2. Quit Smoking! Smoking not only increases your risk of cancer and early death, but it can also make your eyes miserable because smoke is a known eye irritant. Smokers are twice as likely to have dry eye! Also, the chemicals can increase your risk for a myriad of other eye problems like cataracts and macular degeneration.
3. Switch to a healthy diet and increase Omega-3 Fatty Acids. Diet can play a huge role in either fighting inflammation or contributing to it, and inflammation is a known dry eye issue. Increase your intake of anti-inflammatory foods such as wild-caught salmon (or take an Omega-3 Supplement), snack on carrots, sweet potatoes, and oranges. Add almonds and sunflower seeds to your daily eating routine. Replace one meal with a green smoothie! These antioxidant-rich foods can slow down a lot of the oxidative stress caused by an unhealthy lifestyle. Cutting out as much refined sugar as possible can make it easier to detox and help reduce dry eye, and following the recommendations above means you’ll have less room for the bad stuff.
4. Use a warm compress. Think of it like a spa day, and you'll be more likely to fit this into your daily routine! Simply heat an eye mask in the microwave and lie it over your closed eyes for 10-15 minutes. This allows the heat to unclog the glands in your eyelids, ensuring that your dry eyes are receiving the moisture they need. Try to do this once in the morning and once in the evening.
5. Keep your eyelids clean. If you didn't already know, we all have little mites that live in our eyelash follicles, called Demodex. These little buggers can wreak havoc on your eyelids and lead to extreme dry eye. A hypochlorous acid solution is the way to go because it is completely non-irritating and kills all of the bacteria that Demodex feed on, therefore killing the mites.

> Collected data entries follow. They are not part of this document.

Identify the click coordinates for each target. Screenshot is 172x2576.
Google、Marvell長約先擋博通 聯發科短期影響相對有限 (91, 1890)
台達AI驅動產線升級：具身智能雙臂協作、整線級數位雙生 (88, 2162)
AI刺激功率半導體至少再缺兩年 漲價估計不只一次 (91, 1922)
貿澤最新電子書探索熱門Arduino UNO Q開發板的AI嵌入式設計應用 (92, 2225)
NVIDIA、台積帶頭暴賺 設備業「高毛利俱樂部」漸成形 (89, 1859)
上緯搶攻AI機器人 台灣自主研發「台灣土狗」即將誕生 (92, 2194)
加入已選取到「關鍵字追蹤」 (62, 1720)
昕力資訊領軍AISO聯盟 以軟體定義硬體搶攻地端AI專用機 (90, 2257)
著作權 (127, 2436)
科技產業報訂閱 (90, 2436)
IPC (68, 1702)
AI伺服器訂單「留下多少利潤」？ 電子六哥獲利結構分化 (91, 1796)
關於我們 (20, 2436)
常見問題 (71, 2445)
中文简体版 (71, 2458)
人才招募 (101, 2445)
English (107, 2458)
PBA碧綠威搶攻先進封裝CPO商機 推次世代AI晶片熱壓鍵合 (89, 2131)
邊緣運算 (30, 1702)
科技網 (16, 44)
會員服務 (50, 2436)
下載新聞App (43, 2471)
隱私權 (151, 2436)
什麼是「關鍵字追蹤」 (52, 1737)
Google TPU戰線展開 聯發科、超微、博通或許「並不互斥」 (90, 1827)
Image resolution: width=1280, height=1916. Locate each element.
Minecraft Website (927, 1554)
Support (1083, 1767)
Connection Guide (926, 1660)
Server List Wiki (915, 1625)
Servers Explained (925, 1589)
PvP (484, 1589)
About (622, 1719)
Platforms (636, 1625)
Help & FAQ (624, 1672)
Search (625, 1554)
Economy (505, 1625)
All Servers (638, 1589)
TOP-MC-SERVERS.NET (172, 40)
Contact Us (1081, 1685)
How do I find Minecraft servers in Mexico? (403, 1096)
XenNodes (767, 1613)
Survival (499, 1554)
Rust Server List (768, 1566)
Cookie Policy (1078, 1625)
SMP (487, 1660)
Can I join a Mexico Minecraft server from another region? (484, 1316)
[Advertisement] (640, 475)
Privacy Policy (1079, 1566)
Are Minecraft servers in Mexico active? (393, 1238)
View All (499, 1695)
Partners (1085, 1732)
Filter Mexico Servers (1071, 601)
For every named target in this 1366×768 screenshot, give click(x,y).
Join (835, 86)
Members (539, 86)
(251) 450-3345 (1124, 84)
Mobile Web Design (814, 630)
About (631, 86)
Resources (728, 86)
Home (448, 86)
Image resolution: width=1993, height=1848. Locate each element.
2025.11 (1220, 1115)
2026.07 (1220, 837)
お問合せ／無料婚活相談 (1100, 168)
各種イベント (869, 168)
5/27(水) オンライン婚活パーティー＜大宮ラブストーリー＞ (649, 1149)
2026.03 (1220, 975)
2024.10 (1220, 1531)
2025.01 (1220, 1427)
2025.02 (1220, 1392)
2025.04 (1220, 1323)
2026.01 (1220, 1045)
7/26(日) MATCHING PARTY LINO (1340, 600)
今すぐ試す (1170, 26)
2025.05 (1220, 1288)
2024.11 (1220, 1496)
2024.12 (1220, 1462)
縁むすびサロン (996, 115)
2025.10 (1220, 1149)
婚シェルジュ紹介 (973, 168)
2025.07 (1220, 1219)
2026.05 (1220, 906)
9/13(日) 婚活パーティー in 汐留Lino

Drs. Jenna and Travis Zigler say that less can often be more.
Their Heyedrate line brings dry eye treatment back to the basics.
“The whole idea of less is more, that dry eye sufferers shouldn’t be slaves to multiple eye drops that barely give relief, is what I really believe in,” said Dr. Jenna Zigler, an optometrist who also suffers from dry eye. She has made positive changes to her diet, increased her water intake, and added a few of the natural remedies above.